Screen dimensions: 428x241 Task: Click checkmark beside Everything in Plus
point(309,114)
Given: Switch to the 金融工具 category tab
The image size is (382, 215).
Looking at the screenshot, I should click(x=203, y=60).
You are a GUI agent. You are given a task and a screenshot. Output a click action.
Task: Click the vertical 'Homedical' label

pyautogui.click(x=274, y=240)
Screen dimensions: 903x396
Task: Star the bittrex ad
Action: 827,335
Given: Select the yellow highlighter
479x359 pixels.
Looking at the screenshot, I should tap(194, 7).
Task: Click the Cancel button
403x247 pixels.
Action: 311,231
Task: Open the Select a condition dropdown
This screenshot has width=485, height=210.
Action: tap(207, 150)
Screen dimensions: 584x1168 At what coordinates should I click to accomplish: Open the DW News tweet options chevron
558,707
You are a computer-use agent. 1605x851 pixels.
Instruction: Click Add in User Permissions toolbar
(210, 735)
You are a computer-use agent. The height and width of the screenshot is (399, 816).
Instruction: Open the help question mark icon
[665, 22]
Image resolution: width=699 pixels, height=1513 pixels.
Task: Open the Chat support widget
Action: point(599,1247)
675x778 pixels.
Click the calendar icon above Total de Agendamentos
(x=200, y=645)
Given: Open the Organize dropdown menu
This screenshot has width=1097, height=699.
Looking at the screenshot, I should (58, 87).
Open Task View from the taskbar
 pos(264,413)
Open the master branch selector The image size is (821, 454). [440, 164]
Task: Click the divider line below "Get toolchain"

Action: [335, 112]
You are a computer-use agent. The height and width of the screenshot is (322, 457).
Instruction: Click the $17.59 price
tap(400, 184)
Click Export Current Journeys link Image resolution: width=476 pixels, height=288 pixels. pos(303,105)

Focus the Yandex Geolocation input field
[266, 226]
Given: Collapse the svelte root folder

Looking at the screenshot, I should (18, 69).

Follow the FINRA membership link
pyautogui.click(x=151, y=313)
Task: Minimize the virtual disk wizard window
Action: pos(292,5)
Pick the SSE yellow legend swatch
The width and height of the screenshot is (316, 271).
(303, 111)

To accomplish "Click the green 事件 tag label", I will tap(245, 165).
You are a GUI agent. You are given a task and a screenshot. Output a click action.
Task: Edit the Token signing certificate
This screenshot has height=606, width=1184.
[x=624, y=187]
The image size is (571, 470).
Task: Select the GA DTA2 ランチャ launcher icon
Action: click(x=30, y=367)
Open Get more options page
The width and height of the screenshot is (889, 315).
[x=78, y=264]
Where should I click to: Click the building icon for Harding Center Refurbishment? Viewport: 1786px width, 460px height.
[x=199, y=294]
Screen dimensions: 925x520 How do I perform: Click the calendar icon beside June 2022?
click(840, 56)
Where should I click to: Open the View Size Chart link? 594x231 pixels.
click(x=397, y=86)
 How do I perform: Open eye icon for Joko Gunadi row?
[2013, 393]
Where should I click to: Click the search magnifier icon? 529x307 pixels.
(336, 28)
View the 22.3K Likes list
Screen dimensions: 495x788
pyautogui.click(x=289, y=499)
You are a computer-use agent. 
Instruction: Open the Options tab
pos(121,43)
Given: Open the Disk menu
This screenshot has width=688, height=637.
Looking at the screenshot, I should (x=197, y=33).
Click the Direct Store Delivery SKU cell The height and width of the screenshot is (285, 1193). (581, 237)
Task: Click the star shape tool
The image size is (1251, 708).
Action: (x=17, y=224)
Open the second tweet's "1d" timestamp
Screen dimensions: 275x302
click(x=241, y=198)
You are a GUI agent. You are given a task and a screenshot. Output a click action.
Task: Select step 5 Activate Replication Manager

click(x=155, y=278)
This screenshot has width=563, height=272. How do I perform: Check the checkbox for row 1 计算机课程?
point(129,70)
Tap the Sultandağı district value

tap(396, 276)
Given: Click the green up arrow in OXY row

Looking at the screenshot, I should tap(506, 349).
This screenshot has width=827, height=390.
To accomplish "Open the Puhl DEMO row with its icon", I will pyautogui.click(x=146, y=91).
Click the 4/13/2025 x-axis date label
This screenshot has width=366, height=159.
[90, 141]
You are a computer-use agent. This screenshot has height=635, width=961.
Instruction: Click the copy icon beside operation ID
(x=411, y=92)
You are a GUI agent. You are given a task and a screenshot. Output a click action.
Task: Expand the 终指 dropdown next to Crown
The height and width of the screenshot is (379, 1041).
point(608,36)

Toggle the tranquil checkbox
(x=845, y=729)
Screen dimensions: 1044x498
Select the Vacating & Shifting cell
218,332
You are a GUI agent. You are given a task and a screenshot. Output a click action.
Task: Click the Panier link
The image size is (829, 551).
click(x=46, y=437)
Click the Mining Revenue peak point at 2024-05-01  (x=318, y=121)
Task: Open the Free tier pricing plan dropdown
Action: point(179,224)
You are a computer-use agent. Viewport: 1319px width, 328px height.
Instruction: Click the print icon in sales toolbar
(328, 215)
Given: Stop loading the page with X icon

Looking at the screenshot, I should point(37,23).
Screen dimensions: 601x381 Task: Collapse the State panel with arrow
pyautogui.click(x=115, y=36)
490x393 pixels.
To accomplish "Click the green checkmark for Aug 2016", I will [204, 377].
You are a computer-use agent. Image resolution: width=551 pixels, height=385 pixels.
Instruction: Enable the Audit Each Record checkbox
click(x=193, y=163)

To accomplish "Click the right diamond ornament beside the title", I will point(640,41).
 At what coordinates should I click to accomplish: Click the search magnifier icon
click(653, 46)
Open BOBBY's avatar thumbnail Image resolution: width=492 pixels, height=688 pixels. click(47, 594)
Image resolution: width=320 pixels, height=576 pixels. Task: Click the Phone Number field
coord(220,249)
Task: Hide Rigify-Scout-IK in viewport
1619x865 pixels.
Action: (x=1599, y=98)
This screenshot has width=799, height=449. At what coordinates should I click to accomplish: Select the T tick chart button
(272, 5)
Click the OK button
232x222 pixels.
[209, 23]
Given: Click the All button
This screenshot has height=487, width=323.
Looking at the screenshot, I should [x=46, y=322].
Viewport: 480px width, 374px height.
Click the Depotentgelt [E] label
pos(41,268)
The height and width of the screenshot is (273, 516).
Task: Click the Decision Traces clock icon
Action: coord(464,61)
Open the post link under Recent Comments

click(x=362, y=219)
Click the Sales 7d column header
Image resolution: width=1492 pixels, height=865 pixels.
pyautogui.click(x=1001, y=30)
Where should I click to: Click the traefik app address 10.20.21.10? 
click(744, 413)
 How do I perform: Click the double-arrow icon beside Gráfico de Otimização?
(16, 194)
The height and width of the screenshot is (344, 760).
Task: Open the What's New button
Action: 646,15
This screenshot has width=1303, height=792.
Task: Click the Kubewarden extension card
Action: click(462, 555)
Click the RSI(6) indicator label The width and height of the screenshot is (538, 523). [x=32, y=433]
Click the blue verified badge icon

..............................

## WORK REQUIRED
Would you restate every record word for word?

## TASK RESPONSE
Screen dimensions: 428x241 Task: Click checkmark beside Everything in Plus
point(309,114)
Given: Switch to the 金融工具 category tab
The image size is (382, 215).
Looking at the screenshot, I should click(x=203, y=60).
You are a GUI agent. You are given a task and a screenshot. Output a click action.
Task: Click the vertical 'Homedical' label

pyautogui.click(x=274, y=240)
Screen dimensions: 903x396
Task: Star the bittrex ad
Action: 827,335
Given: Select the yellow highlighter
479x359 pixels.
Looking at the screenshot, I should tap(194, 7).
Task: Click the Cancel button
403x247 pixels.
Action: 311,231
Task: Open the Select a condition dropdown
This screenshot has width=485, height=210.
Action: tap(207, 150)
Screen dimensions: 584x1168 At what coordinates should I click to accomplish: Open the DW News tweet options chevron
558,707
You are a computer-use agent. 1605x851 pixels.
Instruction: Click Add in User Permissions toolbar
(210, 735)
You are a computer-use agent. The height and width of the screenshot is (399, 816).
Instruction: Open the help question mark icon
[665, 22]
Image resolution: width=699 pixels, height=1513 pixels.
Task: Open the Chat support widget
Action: point(599,1247)
675x778 pixels.
Click the calendar icon above Total de Agendamentos
(x=200, y=645)
Given: Open the Organize dropdown menu
This screenshot has width=1097, height=699.
Looking at the screenshot, I should (58, 87).
Open Task View from the taskbar
 pos(264,413)
Open the master branch selector The image size is (821, 454). [440, 164]
Task: Click the divider line below "Get toolchain"

Action: [335, 112]
You are a computer-use agent. The height and width of the screenshot is (322, 457).
Instruction: Click the $17.59 price
tap(400, 184)
Click Export Current Journeys link Image resolution: width=476 pixels, height=288 pixels. pos(303,105)

Focus the Yandex Geolocation input field
[266, 226]
Given: Collapse the svelte root folder

Looking at the screenshot, I should (18, 69).

Follow the FINRA membership link
pyautogui.click(x=151, y=313)
Task: Minimize the virtual disk wizard window
Action: pos(292,5)
Pick the SSE yellow legend swatch
The width and height of the screenshot is (316, 271).
(303, 111)

To accomplish "Click the green 事件 tag label", I will tap(245, 165).
You are a GUI agent. You are given a task and a screenshot. Output a click action.
Task: Edit the Token signing certificate
This screenshot has height=606, width=1184.
[x=624, y=187]
The image size is (571, 470).
Task: Select the GA DTA2 ランチャ launcher icon
Action: click(x=30, y=367)
Open Get more options page
The width and height of the screenshot is (889, 315).
[x=78, y=264]
Where should I click to: Click the building icon for Harding Center Refurbishment? Viewport: 1786px width, 460px height.
[x=199, y=294]
Screen dimensions: 925x520 How do I perform: Click the calendar icon beside June 2022?
click(840, 56)
Where should I click to: Open the View Size Chart link? 594x231 pixels.
click(x=397, y=86)
 How do I perform: Open eye icon for Joko Gunadi row?
[2013, 393]
Where should I click to: Click the search magnifier icon? 529x307 pixels.
(336, 28)
View the 22.3K Likes list
Screen dimensions: 495x788
pyautogui.click(x=289, y=499)
You are a computer-use agent. 
Instruction: Open the Options tab
pos(121,43)
Given: Open the Disk menu
This screenshot has width=688, height=637.
Looking at the screenshot, I should (x=197, y=33).
Click the Direct Store Delivery SKU cell The height and width of the screenshot is (285, 1193). (581, 237)
Task: Click the star shape tool
The image size is (1251, 708).
Action: (x=17, y=224)
Open the second tweet's "1d" timestamp
Screen dimensions: 275x302
click(x=241, y=198)
You are a GUI agent. You are given a task and a screenshot. Output a click action.
Task: Select step 5 Activate Replication Manager

click(x=155, y=278)
This screenshot has width=563, height=272. How do I perform: Check the checkbox for row 1 计算机课程?
point(129,70)
Tap the Sultandağı district value

tap(396, 276)
Given: Click the green up arrow in OXY row

Looking at the screenshot, I should tap(506, 349).
This screenshot has width=827, height=390.
To accomplish "Open the Puhl DEMO row with its icon", I will pyautogui.click(x=146, y=91).
Click the 4/13/2025 x-axis date label
This screenshot has width=366, height=159.
[90, 141]
You are a computer-use agent. This screenshot has height=635, width=961.
Instruction: Click the copy icon beside operation ID
(x=411, y=92)
You are a GUI agent. You are given a task and a screenshot. Output a click action.
Task: Expand the 终指 dropdown next to Crown
The height and width of the screenshot is (379, 1041).
point(608,36)

Toggle the tranquil checkbox
(x=845, y=729)
Screen dimensions: 1044x498
Select the Vacating & Shifting cell
218,332
You are a GUI agent. You are given a task and a screenshot. Output a click action.
Task: Click the Panier link
The image size is (829, 551).
click(x=46, y=437)
Click the Mining Revenue peak point at 2024-05-01  (x=318, y=121)
Task: Open the Free tier pricing plan dropdown
Action: point(179,224)
You are a computer-use agent. Viewport: 1319px width, 328px height.
Instruction: Click the print icon in sales toolbar
(328, 215)
Given: Stop loading the page with X icon

Looking at the screenshot, I should point(37,23).
Screen dimensions: 601x381 Task: Collapse the State panel with arrow
pyautogui.click(x=115, y=36)
490x393 pixels.
To accomplish "Click the green checkmark for Aug 2016", I will [204, 377].
You are a computer-use agent. Image resolution: width=551 pixels, height=385 pixels.
Instruction: Enable the Audit Each Record checkbox
click(x=193, y=163)

To accomplish "Click the right diamond ornament beside the title", I will point(640,41).
 At what coordinates should I click to accomplish: Click the search magnifier icon
click(653, 46)
Open BOBBY's avatar thumbnail Image resolution: width=492 pixels, height=688 pixels. click(47, 594)
Image resolution: width=320 pixels, height=576 pixels. Task: Click the Phone Number field
coord(220,249)
Task: Hide Rigify-Scout-IK in viewport
1619x865 pixels.
Action: (x=1599, y=98)
This screenshot has width=799, height=449. At what coordinates should I click to accomplish: Select the T tick chart button
(272, 5)
Click the OK button
232x222 pixels.
[209, 23]
Given: Click the All button
This screenshot has height=487, width=323.
Looking at the screenshot, I should [x=46, y=322].
Viewport: 480px width, 374px height.
Click the Depotentgelt [E] label
pos(41,268)
The height and width of the screenshot is (273, 516).
Task: Click the Decision Traces clock icon
Action: coord(464,61)
Open the post link under Recent Comments

click(x=362, y=219)
Click the Sales 7d column header
Image resolution: width=1492 pixels, height=865 pixels.
pyautogui.click(x=1001, y=30)
Where should I click to: Click the traefik app address 10.20.21.10? 
click(744, 413)
 How do I perform: Click the double-arrow icon beside Gráfico de Otimização?
(16, 194)
The height and width of the screenshot is (344, 760).
Task: Open the What's New button
Action: 646,15
This screenshot has width=1303, height=792.
Task: Click the Kubewarden extension card
Action: click(462, 555)
Click the RSI(6) indicator label The width and height of the screenshot is (538, 523). [x=32, y=433]
Click the blue verified badge icon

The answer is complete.